Two of the four Mad Cows that have been found in the US since 2003 were also downers, unable to walk. Cow number two, discovered in late 2004, was purchased at a livestock sale by an "order buyer" who sent her to the slaughterhouse four days later, according to a government report. When the truck arrived at H&B Packing in Waco, according to the Star-Telegram, she was already dead and so she was transported instead to Champion Pet Food, across town. Even though there were reports that the cow was unable to walk at the livestock where she was nonetheless sold for meat, the farmer who owned her told government investigators that “the cow had always been excitable and had fallen while she was being loaded to go to the market, but that this was not unusual behavior for her.” Right.
Cow number three, discovered in March, 2006, was also a downer who “had at her side a 2- to 3-week old red Charolais cross female calf” at the time of her death, according to the USDA report. In both cases, the government protected the identities of the ranches and allowed them to resume operations in a month--though the cause of the Mad Cow disease was never found. With the first US mad cow, found in late 2003, officials refused to tell the public which restaurants and outlets may have served meat containing the cow.
Instances of cruelty are not the only expected result of the government's cost-cutting capitulation to private industry by reducing and eliminating inspection. Federal meat inspectors are also responsible for a plant’s compliance with the Federal Meat Inspection Act, Poultry Products Inspection Act and Egg Products Inspection Act. Yet since Hazard Analysis and Critical Control Points (HACCP) was implemented in 2000 (a self-policing measure that was the precursor to HIMP) it is increasingly hard to do their jobs.
“My plant in Pennsylvania processed 1,800 cows a day, 220 per hour,” federal meat inspector Lester Friedlander told the press in 2004. Stopping the line cost about $5,000 a minute, so veterinarians are pressured “to look the other way” when violations happen.
Dean Wyatt, a Food Safety and Inspection Service (FSIS) supervisory public health veterinarian, reiterated Friedlander's charges in 2010 congressional hearings. Federal meat inspectors are unable to do their job on either end, he testified, because FSIS district offices often side with plant management over inspectors, reducing them to powerless figureheads who are sometimes openly laughed at by plant workers.

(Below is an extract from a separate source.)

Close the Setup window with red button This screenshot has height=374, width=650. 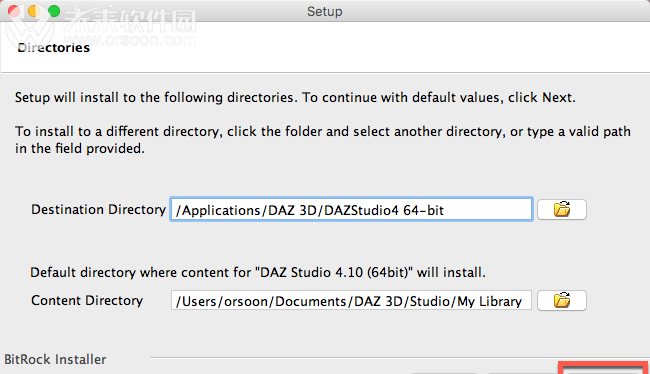(x=14, y=11)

Stan Painter of the National Joint Council of Food Inspection Locals repeated the charges in additional congressional testimony. "Sometimes, even if we write noncompliance reports, some of the larger companies use their political muscle to get those overturned at the agency level or by going to the congressional delegation to get this inspection staff to back off," he said.
Soon after HACCP was implemented in 2000, 62 percent of meat inspectors in a survey admitted that they had allowed feces, vomit and metal shards in food on a daily or weekly basis, which had not happened before HACCP. Almost 20 percent of inspectors said they’d been told not to document violations. Eighty percent of 451 inspectors said that HACCP interfered with their ability to enforce the law and the public’s right to know about food safety. (No wonder HACCP has been dubbed “Have a Cup of Coffee and Pray.”)
As food safety recalls increase under government abdication of its public health duties, the risk of Mad Cow disease, eye cancer and grotesque levels of cruelty to animals will only increase. February's recall of top brands let Nestle's Hot Pockets shows that industry will put profits ahead of self-policing when it can. By eliminating federal inspectors to save money, the USDA is harming food consumers, animals and the public trust.